Eye Opener: Cabinet Secretaries in Hawaiian Shirts
Happy Thursday! Cabinet secretaries and other administration officials donned Hawaiian luau shirts on Tuesday for a "Feds Feed Families" event at Washington's Capital Area Food Bank. Interior Secretary Ken Salazar, Office of Personnel Management Director John Berry and Transportation Secretary Ray LaHood (who opted to stick with his shirt and tie) and others dropped off several loads of food donated by D.C.-area federal employees as part of OPM's efforts to collect food for the needy. The food drive is part of the White House's summer-long "United We Serve" community service initiative. (Perhaps the secretaries wore the Hawaiian shirts to reinforce the president's Hawaiian roots?)
In other news...
• National Archives Data Loss in Focus: A House subcommittee will hold a hearing today on operations at the National Archives and Records Administration, which admitted back in May that it lost one terabyte's worth of data from the Clinton administration. Republican committee members plan to press hard on Acting Archivist Adrienne Thomas for information about the data loss, according to a memo obtained by The Eye.
• Lawmakers Want Amtrak's 'Interim' IG Removed: The top Democrat and Republican on the House Oversight and Government Reform Committee want the rail company's Interim Inspector General Lorraine Green off the job, claiming she cannot act as an independent auditor after 12 years with company management. "By installing one of their own as Inspector General, it looks like Amtrak management is trying to take the teeth out of the watchdog," said committee chairman Rep. Edolphus Towns (D-N.Y.). Green replaces former Inspector General Fred E. Weiderhold, who retired unexpectedly in June after an independent audit claimed interference with his investigations. UPDATE: Amtrak says quickly looking for a "highly qualified and independent inspector general who will conduct a full review and apply a fresh look to these issues."
• More Protection for Customs and Border Protection Officers: CBP officers won the right to wear protective face masks at border crossings on Wednesday, in anticipation of a major H1N1 flu outbreak later this year. The National Treasury Employees Union, which represents all CBP officers, finalized an agreement with CBP and Homeland Security officials that allows employees to use face masks without approval from a supervisor, as was previously required. "Even though swine flu has fallen out of the headlines, it has remained a great concern for CBP employees," NTEU President Colleen M. Kelley said in a statement.
• Up on the Roof...: The Agriculture Department opens a new roof-top garden atop the offices of the Economic Research Service today as part of the department's plans to establish community gardens at each USDA facility. Now if only it would stop raining so everyone could enjoy it...
• Cabinet and Staff News: Defense Secretary Robert Gates says there's $6.9 billion in unwanted military equipment in the defense authorization bill. Homeland Security Secretary Janet Napolitano shifts the government's tone on anti-terror policies. Secretary of State Hillary Rodham Clinton plans to visit Congo and denounce rape. Attorney General Eric H. Holder Jr. tells ABC News he's concerned about the "radicalization of Americans." Holder deputy approved dropping civil complaint against three Black Panthers in Philadelphia.
• Good News for the Whistleblowers: With important differences between the House and Senate, it was uncertain, not too long ago, where legislation to improve the lot of federal whistleblowers was going.
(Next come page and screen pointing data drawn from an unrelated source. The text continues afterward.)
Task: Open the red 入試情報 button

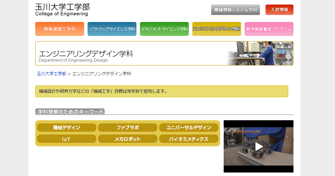Action: point(279,10)
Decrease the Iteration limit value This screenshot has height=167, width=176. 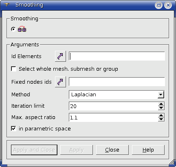click(161, 108)
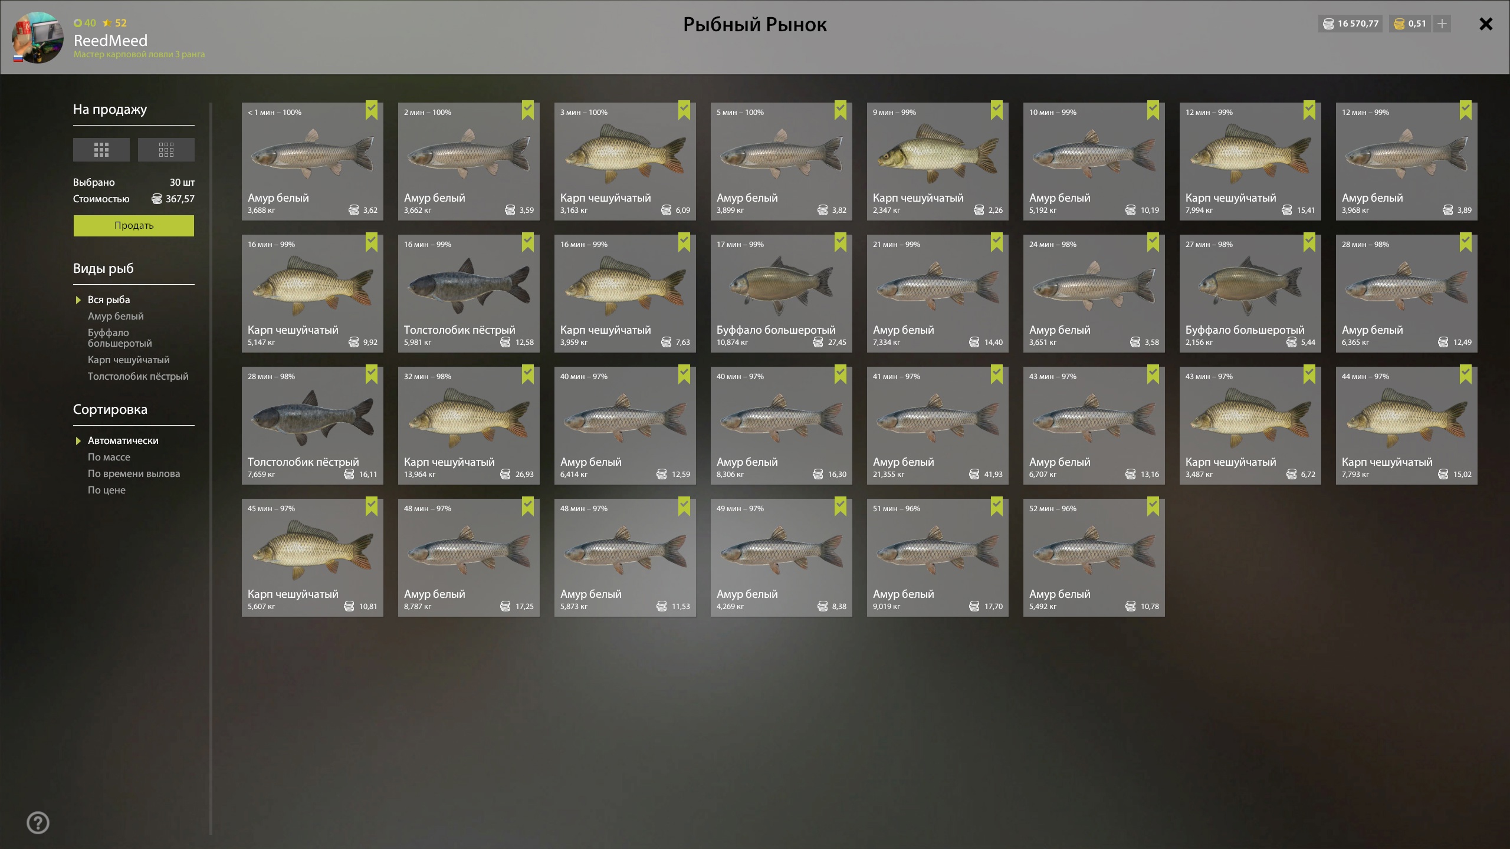The image size is (1510, 849).
Task: Click the plus icon to add gold
Action: click(1442, 24)
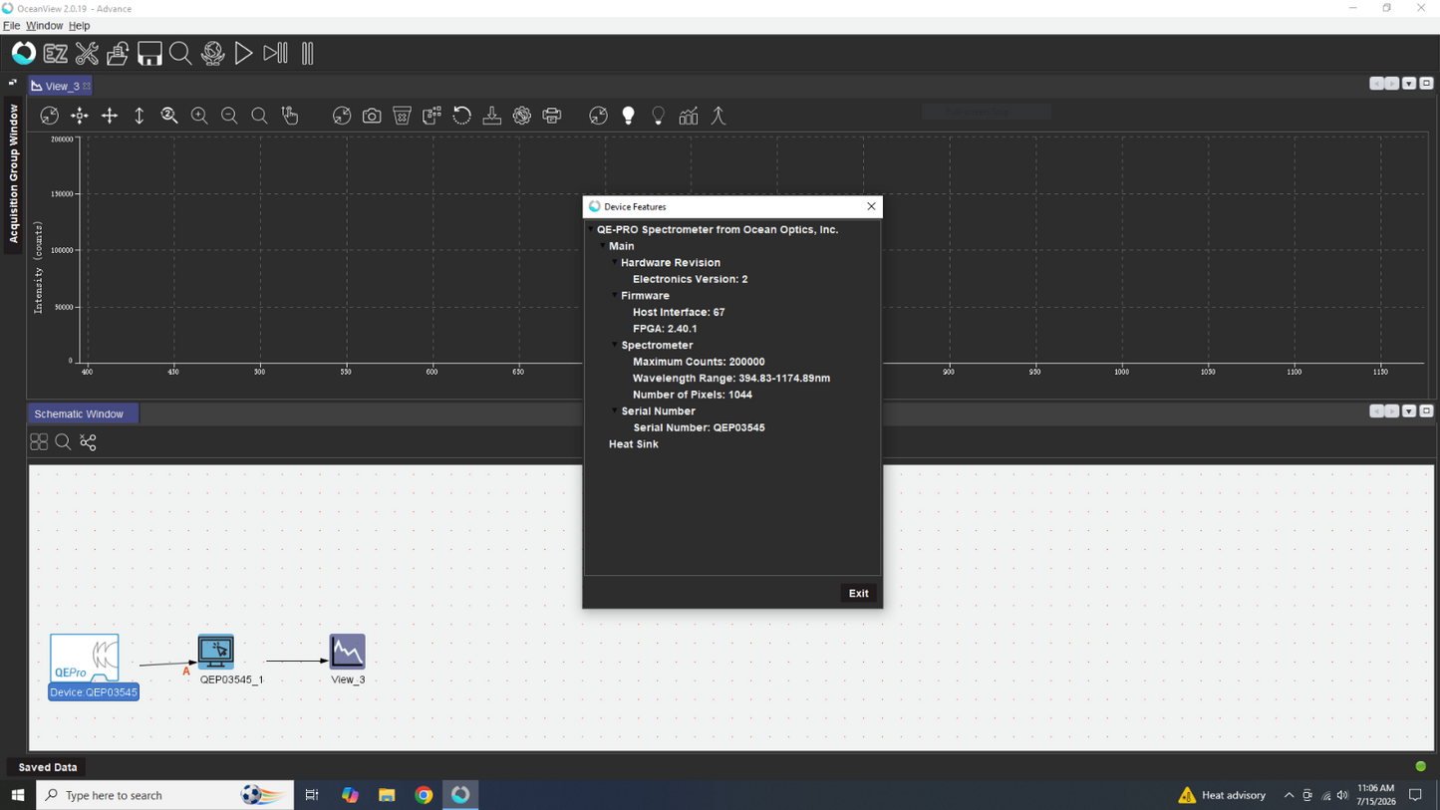
Task: Click the camera snapshot icon in graph toolbar
Action: pyautogui.click(x=372, y=117)

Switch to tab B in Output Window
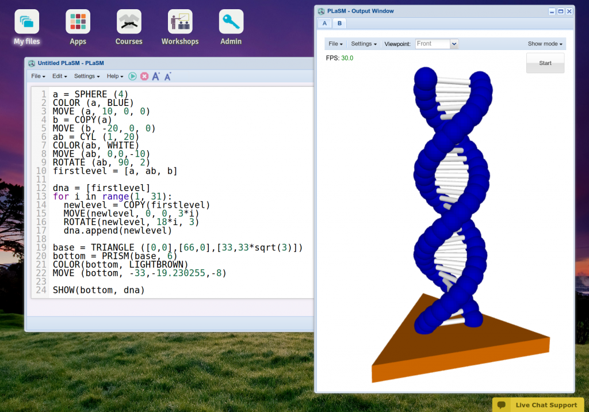tap(339, 24)
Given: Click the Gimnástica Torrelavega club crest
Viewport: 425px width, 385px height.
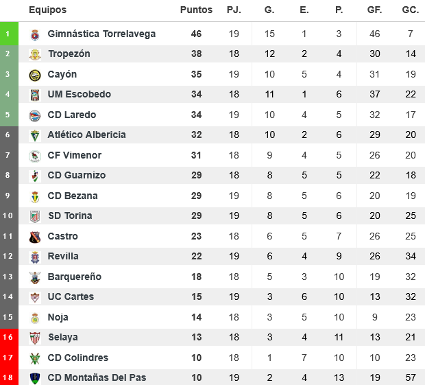Looking at the screenshot, I should pos(35,34).
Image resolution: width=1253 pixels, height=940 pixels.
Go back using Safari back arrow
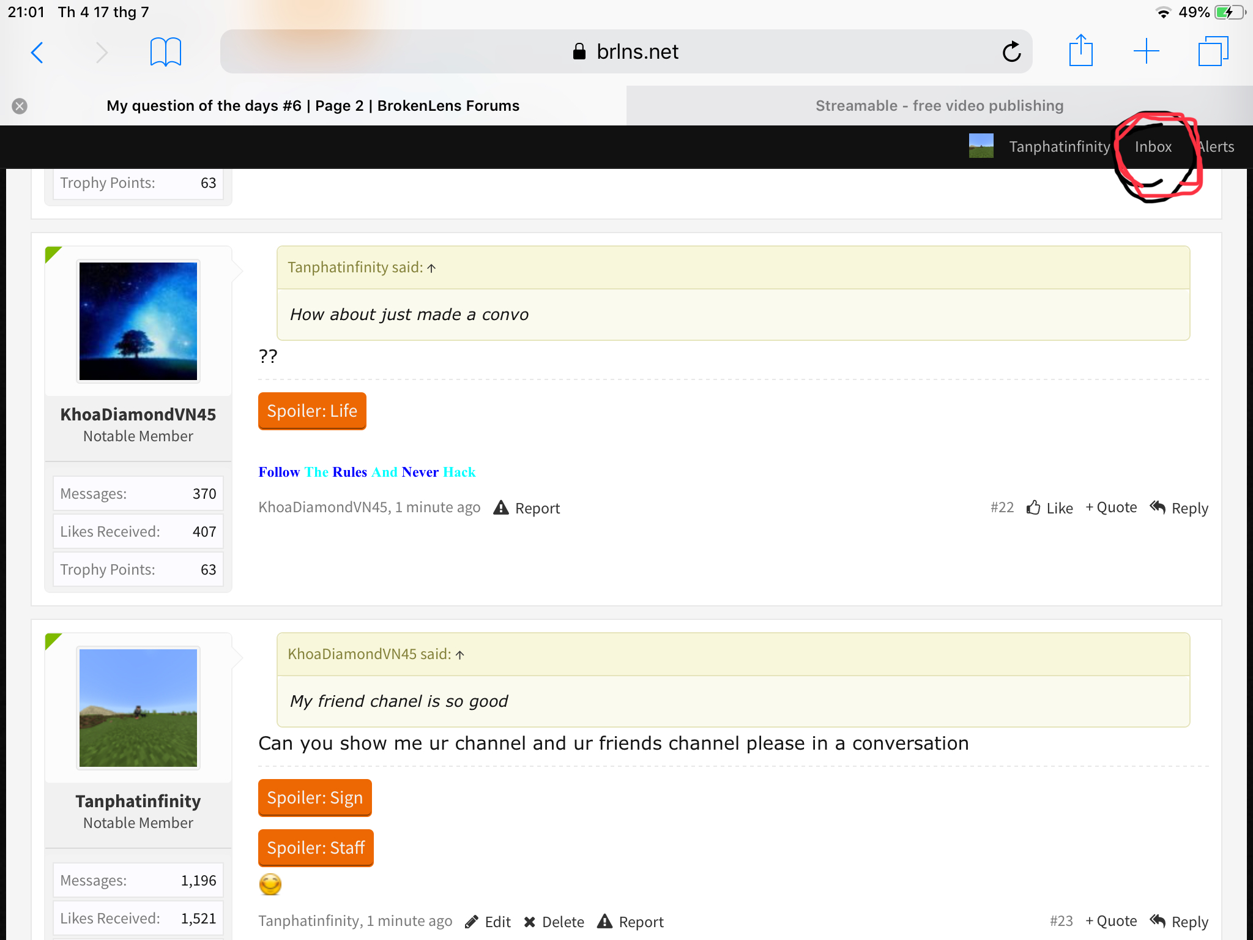point(37,53)
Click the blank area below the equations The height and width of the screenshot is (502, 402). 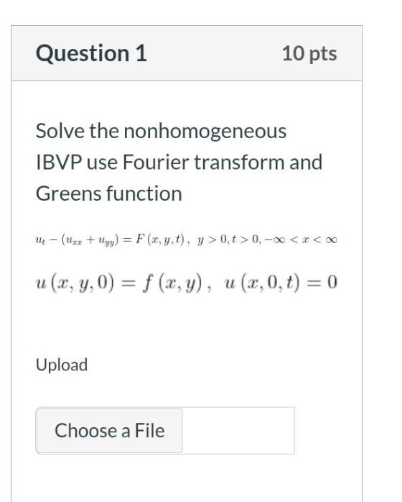[187, 324]
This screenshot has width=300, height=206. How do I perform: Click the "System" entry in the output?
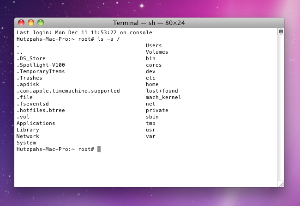click(x=26, y=143)
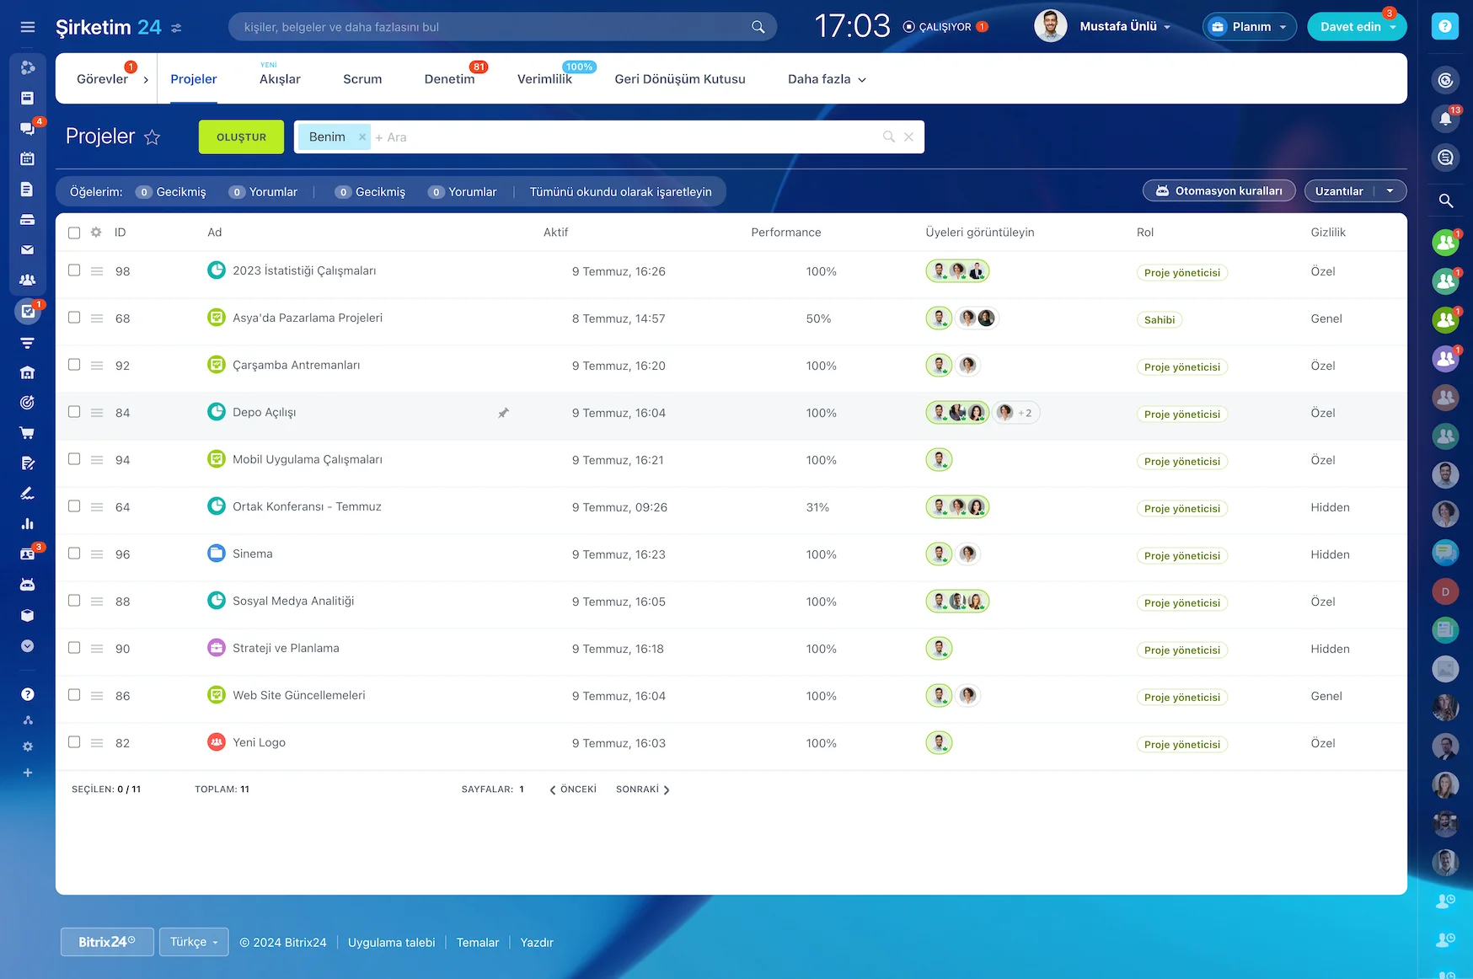The height and width of the screenshot is (979, 1473).
Task: Open the help question mark icon top right
Action: pos(1444,27)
But then the White House got involved in the move to approve the Whistleblower Protection Enhancement Act of 2009.
• At Postal Service, A Plan for Survival: Lawmakers on Thursday will consider various proposals to restructure the U.S. Postal Service, just days after government auditors warned that it must quickly address its financial viability.
• Sensitive Government Information on P2P Networks: Including: A highly sensitive document dated July 2009, listing the precise location of installations bearing weapons grade nuclear fuel in the United States; a U.S. Secret Service document on the location and layout of an emergency safe house for former First Lady Laura Bush.
• U.S. Outlines Priority Groups to Get H1N1 Vaccine: The Advisory Committee on Immunization Practices nearly unanimously voted to offer the new vaccine first to pregnant women, household contacts and caregivers of infants under six months old, health-care and emergency-services workers, children and young adults up to age 24, and people under 64 years old with underlying medical conditions.
• Senate Introduces Bill to Ban Texting While Driving: The new legislation would set deadlines for regulators at the U.S. Transportation Department to devise minimum penalties for states to implement.
• Fed Report Suggests Turnaround: The Fed's Beige Book, a compilation of anecdotes collected from businesses across the country, offered new evidence that the worst recession of the post-World War II era is bottoming out.
• House Defeats Food-Safety Bill: The bill was considered under a suspension of House rules, and required a two-thirds vote for passage. The 280-150 vote on Wednesday was just a few votes shy of that threshold.
• 30 Arrested Around U.S. In Medicare Fraud Sweep: More than 200 agents worked on the $16 million bust, which included 12 search warrants at health-care businesses and homes across the Houston area.
• In Federal Buildings, Biden is Absent: Where's the VP's mug? Not hanging with Obama, at least not yet.